Despite being almost completely unaccountable to any official ministry, the Shiite militias have been tasked by the government with a key role in the war against the Islamic State. Yet what we saw in Yengija laid bare the costs of relying on these groups. Beyond the main road, an entire neighborhood of two-story homes was razed and flattened, with concrete slab roofs heaped atop piles of rubble. Personal belongings, children’s toys, and furniture peeked out from under the debris, a poignant reminder of the Sunni Arab families who, until recently, had lived there. All these families had fled in August when the militia started battling the Islamic State fighters in the surrounding area.
The destruction was overwhelming.

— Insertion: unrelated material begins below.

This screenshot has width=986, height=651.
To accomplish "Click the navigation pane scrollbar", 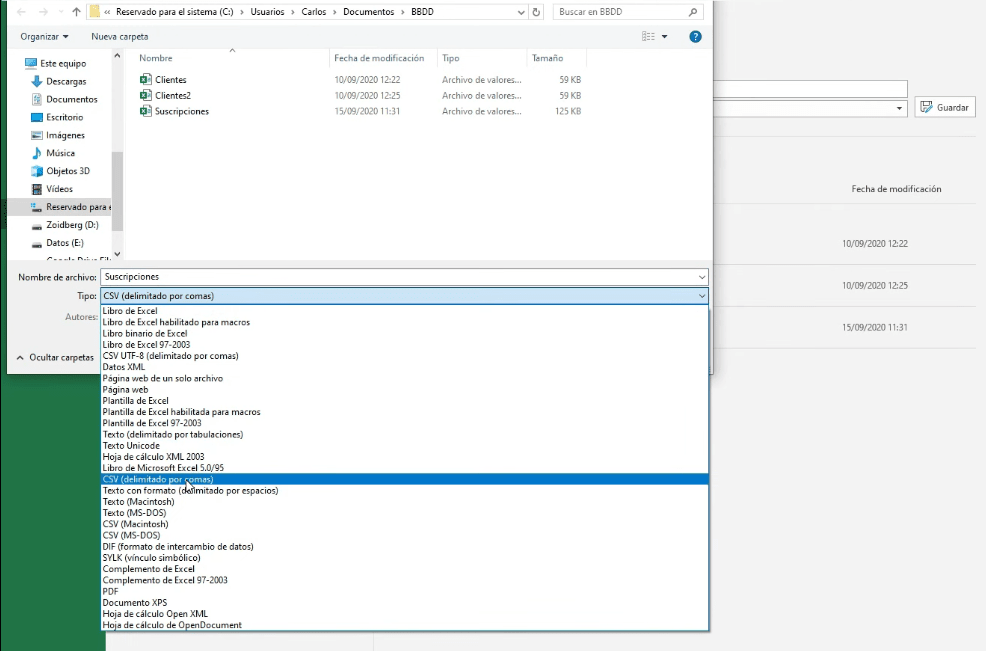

The only houses that remained standing shared one common feature — blackened exterior windows showing where the militia had set fire to them in their efforts to destroy whatever they could not loot.

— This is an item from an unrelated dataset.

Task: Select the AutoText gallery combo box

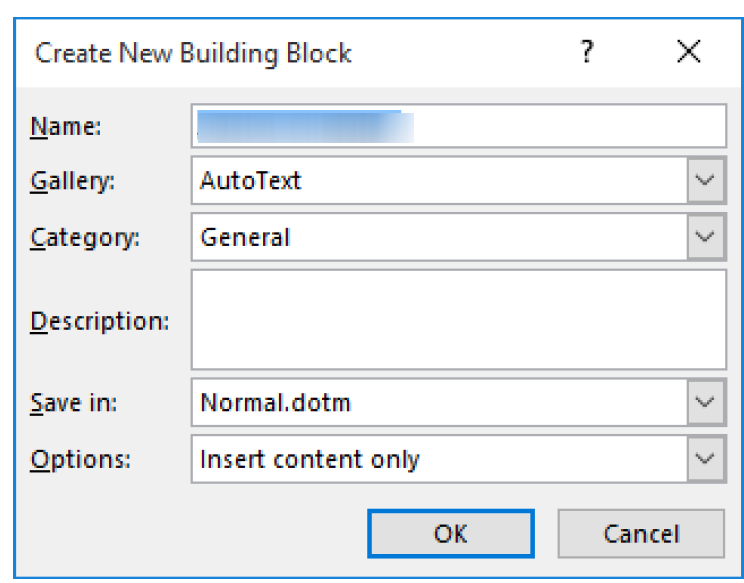Action: 459,181
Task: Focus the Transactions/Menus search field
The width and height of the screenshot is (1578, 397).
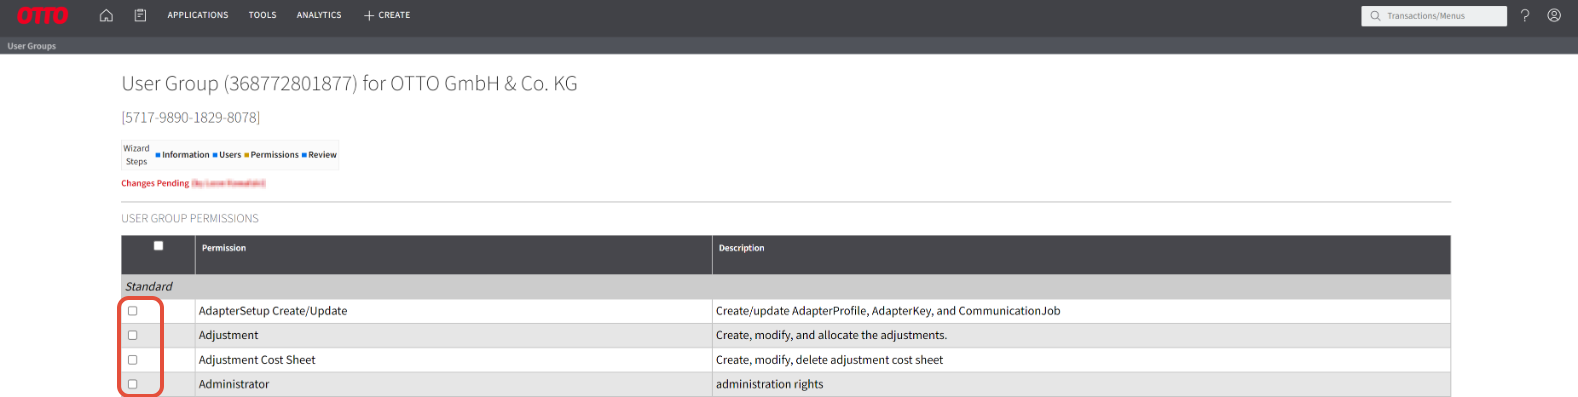Action: (1434, 16)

Families that had been driven from their homes told us that when the militia arrived, they destroyed the families’ homes. Former residents told us that those who have tried to return are accused of being Islamic State members or sympathizers; some were held by the militia for days, blindfolded, questioned, and beaten — or simply disappeared. In the Peshmerga-controlled city of Kirkuk, we met Hamad, a government worker from Yengija. He told us that he had snuck back into the village undetected two weeks earlier to try to collect some of his family’s belongings after being told by neighbors that his home was undamaged. But when he arrived, he found his house emptied of its valuables and his neighborhood torched.